From a carbon perspective, from a fresh water perspective, from a species perspective, and just from an intact forest perspective, it’s of global significance and this agreement is the largest in history.”
And the newspaper industry played a key role in bringing it about.
Conservation components of the agreement are to be rolled out over the next three years; it calls for participants to work with scientists to develop strategies to protect the woodland, and hopefully influence public policy to further protect the forest.
The pact is modelled on an earlier agreement to protect the Great Bear Forest region of British Columbia. But the boreal vision is much larger, said Rycroft.
“That’s a much smaller area of intact forest, just over six million hectares. The (boreal agreement) has 21 forestry companies rather than the five which are in the (Great Bear), and nine environmental organizations rather than three. It covers about 15-times the size of the forest.”
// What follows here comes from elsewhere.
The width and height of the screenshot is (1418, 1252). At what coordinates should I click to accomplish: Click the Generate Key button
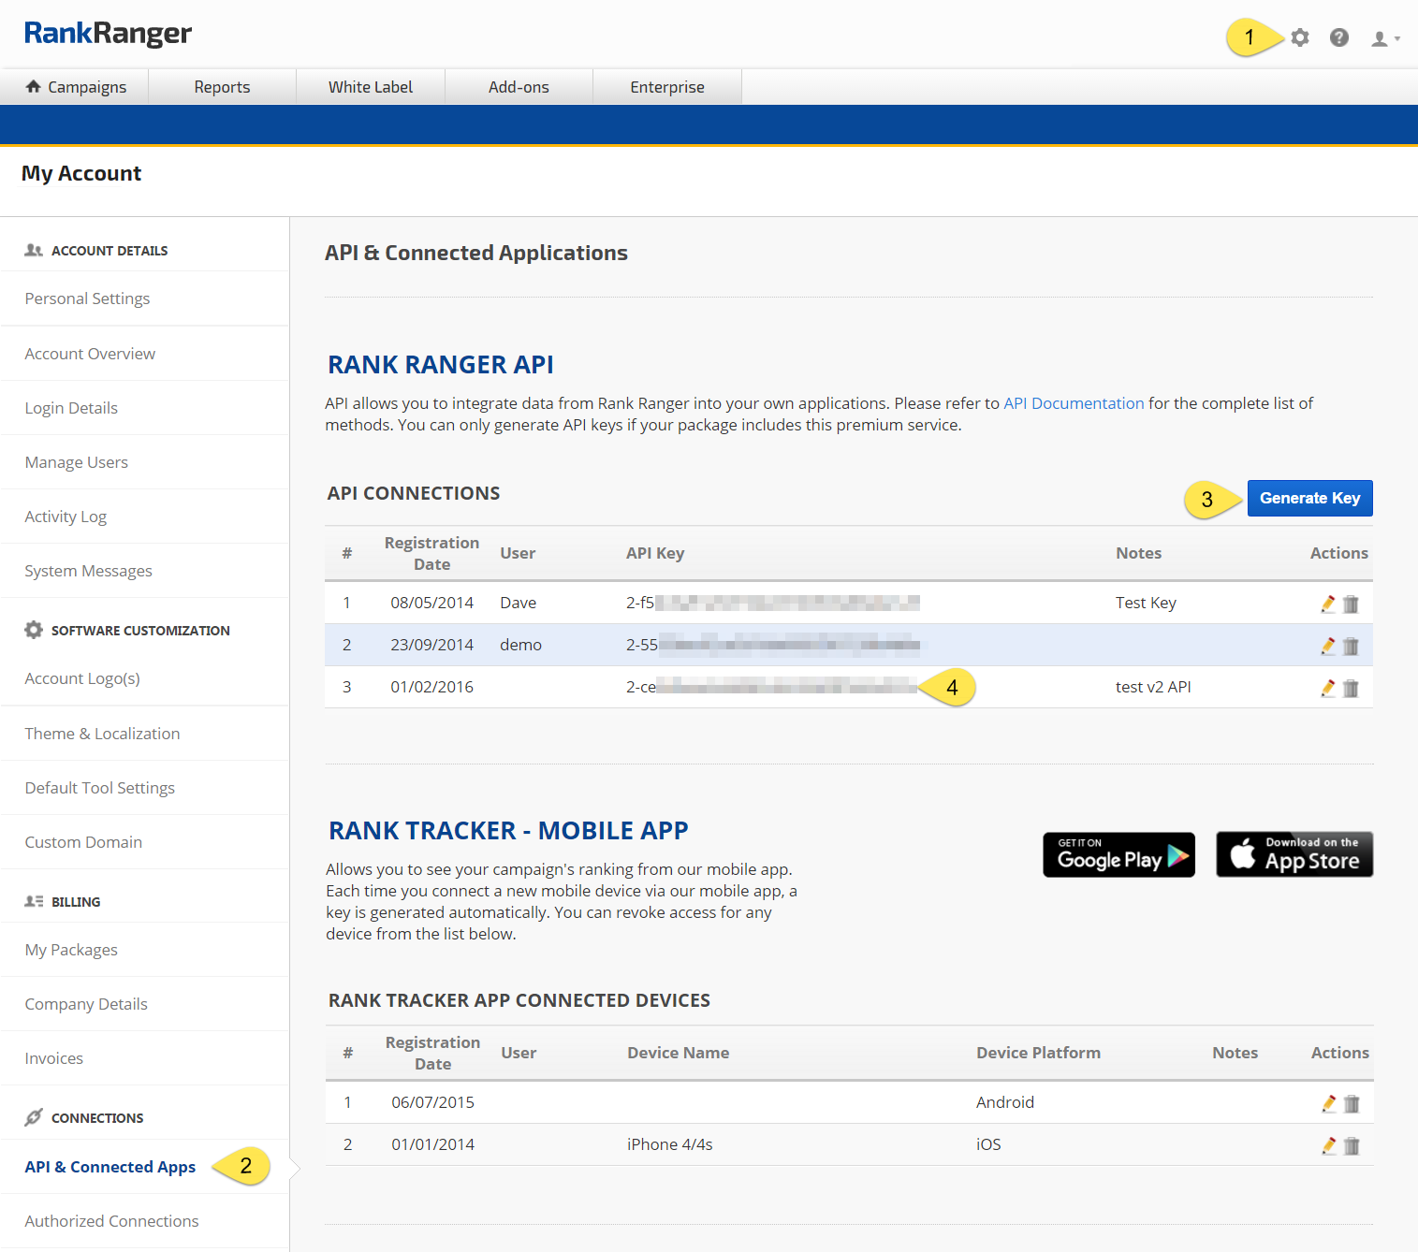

So, what kind of attitude change has occurred to put the forestry industry in an environmental state of mind? There are two main factors at play, said Rycroft: a basic culture shift towards a green future, and a market-driven reaction.
“It’s a huge culture shift that we’ve seen take place to actually reach this stage of the agreement, which is really just a pathway — an agreement on the set of principles. “
The forest industry, she said, may end up producing smaller volumes, but what they do produce will be a more value-added and valued product that will guarantee market access.
“I think that large-scale conservation is critical to support ecological needs, as well as positioning the industry for a sustainable future.
“At the outset of the agreement, it was based on more of ... a strategic business decision for the boreal forestry companies. They were looking at their markets becoming constrained, due to a number of reasons,but the green market trend had been strengthening.”
The forestry industry, environmental groups and the newspaper industry are moving forward with a common cause, to provide stewardship of the boreal forest, said Rycroft. “I would say we are definitely partners in the vision. At this point there is very little that has actually changed on the ground yet, but that is something that ... we’ve agreed to work together to achieve.”
On the role the newspaper industry played in making the agreement a reality, Rycroft pointed to a couple of key players, The Globe and Mail and Transcontinental, but said many others in the industry had an impact.
That impact often came from environmental policies the industry has adopted, and its requirement for suppliers to provide products that satisfied those policies and practices.
“That strong message from publishers ... really sent the signal to the newsprint producers that the market is changing and that green performance is not just nice to have, but that it is going to very quickly become a barrier to access to the market.”
Rycroft credits the newspaper industry with taking an early lead in the development of environmental policies, particularly in the use of recycled newsprint, and prodding their suppliers to provide it.
While she noted the role big media companies had in producing the Canadian Boreal Forest Agreement, smaller players can lay claim to the earliest environmental initiatives.
“Now Magazine in Toronto was actually the first in the Canadian newspaper industry to develop an environmental policy, and to really work with their suppliers to make sure they were printing on 100 percent recycled-content paper, and they wanted to make sure there was no endangered forest fibre on its supply chain.”
And Canadian publishers can take a share of the credit for putting this country on the map with the largest conservation agreement in history.
“We have a number of very large American and flagship titles that are starting to really ramp up their initiatives. But at this point, it has definitely been led out of Canada.”